___ Document excerpt

MS and EBV

If EBV is the driver of MS, then there must surely be evidence that something related to EBV that associates with disease activity.

Does the Black Swan get it?

Gieß RM, Pfuhl C, Behrens JR, Rasche L, Freitag E, Khalighy N, Otto C, Wuerfel J, Brandt AU, Hofmann J, Eberspächer B, Bellmann-Strobl J, Paul F, Ruprecht K. Epstein-Barr virus antibodies in serum and DNA load in saliva are not associated with radiological or clinical disease activity in patients with early multiple sclerosis. PLoS One. 7;12(4):e0175279.


To investigate the association of Epstein-Barr virus (EBV) nuclear antigen-1 (EBNA-1) and viral capsid antigen (VCA) immunoglobulin (Ig)G antibodies in serum as well as EBV DNA load in saliva with radiological and clinical disease activity in patients with clinically isolated syndrome (CIS) and early relapsing-remitting MS (RRMS).


EBNA-1 and VCA immunoglobulin (Ig)G antibodies were determined in serum of 100 patients with CIS/early RRMS and 60 healthy controls. EBV DNA load was measured in saliva of 48 patients and 50 controls. Patients underwent clinical assessment with the Expanded Disability Status Scale (EDSS) and 3 Tesla magnetic resonance imaging at baseline and after a median of 20 months of follow-up (n = 63 for MRI, n = 71 for EDSS). The association of EBV parameters with occurrence of a second relapse, indicating conversion to clinically definite MS (CDMS), was evaluated over a median of 35 months of follow-up after the first clinical event (n = 89).


EBNA-1 IgG antibody frequency (p = 0.00005) and EBNA-1 and VCA IgG antibody levels (p<0.0001 for both) were higher in patients than in controls. EBV DNA load in saliva did not differ between groups. Neither EBV antibody levels nor DNA load in saliva were associated with baseline or follow-up number or volume of T2-weighted (T2w) or contrast enhancing lesions, number of Barkhof criteria or the EDSS, or with the number of new T2w lesions, T2w lesion volume change or EDSS change on follow-up. Likewise, levels of EBV IgG antibodies in serum and DNA load in saliva were not associated with conversion to CDMS.


While these findings confirm the association of EBV infection with early MS, neither EBNA-1 nor VCA IgG antibodies in serum nor EBV DNA load in saliva were associated with radiological or clinical disease activity in patients with CIS/early RRMS. These data are compatible with the concept that EBV may be a trigger for MS acting very early during the development of the disease.

Sisay S, Lopez-Lozano L, Mickunas M, Quiroga-Fernández A, Palace J, Warnes G, Lafuente RA, Dua P, Meier UC. Untreated relapsing remitting multiple sclerosis patients show antibody production against latent Epstein Barr Virus (EBV) antigens mainly in the periphery and innate immune IL-8 responses preferentially in the CNS. J Neuroimmunol. 2017 May 15;306:40-45.

______
___ Recorded data

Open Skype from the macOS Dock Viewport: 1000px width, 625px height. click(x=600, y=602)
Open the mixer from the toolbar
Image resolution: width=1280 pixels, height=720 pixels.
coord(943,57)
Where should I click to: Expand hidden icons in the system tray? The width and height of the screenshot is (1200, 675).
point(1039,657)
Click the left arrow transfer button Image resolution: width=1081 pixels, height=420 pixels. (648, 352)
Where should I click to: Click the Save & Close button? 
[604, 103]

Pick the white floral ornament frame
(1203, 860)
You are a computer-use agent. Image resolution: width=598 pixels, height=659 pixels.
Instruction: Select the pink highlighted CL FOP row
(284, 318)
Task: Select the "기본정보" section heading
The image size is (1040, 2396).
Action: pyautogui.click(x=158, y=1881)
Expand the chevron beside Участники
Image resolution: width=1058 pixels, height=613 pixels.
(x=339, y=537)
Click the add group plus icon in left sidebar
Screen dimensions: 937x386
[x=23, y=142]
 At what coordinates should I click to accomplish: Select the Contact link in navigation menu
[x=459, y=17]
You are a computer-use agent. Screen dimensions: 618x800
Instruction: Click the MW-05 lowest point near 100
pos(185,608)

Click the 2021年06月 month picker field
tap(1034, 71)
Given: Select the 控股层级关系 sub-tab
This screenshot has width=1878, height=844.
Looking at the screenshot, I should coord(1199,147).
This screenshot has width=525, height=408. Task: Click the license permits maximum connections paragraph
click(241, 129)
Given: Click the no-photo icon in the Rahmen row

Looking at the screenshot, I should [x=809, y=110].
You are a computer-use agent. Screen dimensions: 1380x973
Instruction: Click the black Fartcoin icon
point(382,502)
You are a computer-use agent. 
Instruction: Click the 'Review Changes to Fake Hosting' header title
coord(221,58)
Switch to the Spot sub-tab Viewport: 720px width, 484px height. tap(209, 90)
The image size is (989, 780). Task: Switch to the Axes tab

______

Exercise requirements |
1. Answer these questions from the MS and EBV text:
(a) In how many patients and how many healthy controls were EBNA-1 and VCA IgG antibodies measured in serum?
(b) Over what median follow-up period after the first clinical event was conversion to clinically definite MS evaluated?
(c) Did EBV DNA load in saliva differ between patients and controls?
2. According to the MS and EBV text, why did the study check whether patients had a second relapse?
3. Carry on the MS and EBV text from its last line.
The entries aren't needed for anything here.

Per-task answers |
1.
(a) 100 patients and 60 healthy controls.
(b) A median of 35 months.
(c) No, it did not differ between the groups.

2. A second relapse indicates conversion to clinically definite MS. Tracking it let the study test whether EBV antibody levels or saliva DNA load were linked to that conversion.

3.
BACKGROUND:Multiple sclerosis (MS) is an inflammatory and neurodegenerative disorder of the central nervous system (CNS). Reliable biomarkers are urgently needed for its diagnosis and management, and as clues to its pathogenesis, in which EBV is implicated.
OBJECTIVE:To measure IgG antibodies against EBV nuclear antigen-1 (EBNA-1) and innate inflammation status in paired serum and cerebrospinal fluid (CSF) samples from untreated relapsing-remitting MS (RRMS) patients.
MATERIALS AND METHODS:Anti-EBNA-1 IgG titres and IL-8, IL-1β, IL-6, IL-10, TNF-α and IL-12p70 cytokine levels were measured in 20 untreated RRMS-patients and 17 healthy controls.
RESULTS:We found higher serum anti-EBNA-1 IgG and IL-8 levels in RRMS-patients than in healthy controls. Interestingly, levels of IL-8 - relative to total protein - were much higher in the CSF, whereas the anti-EBNA-1 antibodies were significantly higher in the sera. More detailed analysis showed that anti-EBNA-1 antibodies relative to total IgG were also higher in the serum in the majority of RRMS patients compared to CSF. Levels of anti-EBNA-1 IgG and IL-8 showed a strong correlation between serum and CSF.
CONCLUSION:These findings in newly diagnosed RRMS-patients imply anti-EBNA-1 antibody production mainly in the periphery and innate immune responses preferentially in the CNS. Both their potential as disease biomarkers and their implications for the pathogenesis of MS warrant further investigation.

So both studies agree that there is evidence of EBV infection in people diagnosed with MS. So the Black swan lives. 

However, no evidence of viral shedding in saliva and clinical activity was found, but not sure why this would be the casse even if EBV was the driver for attacks.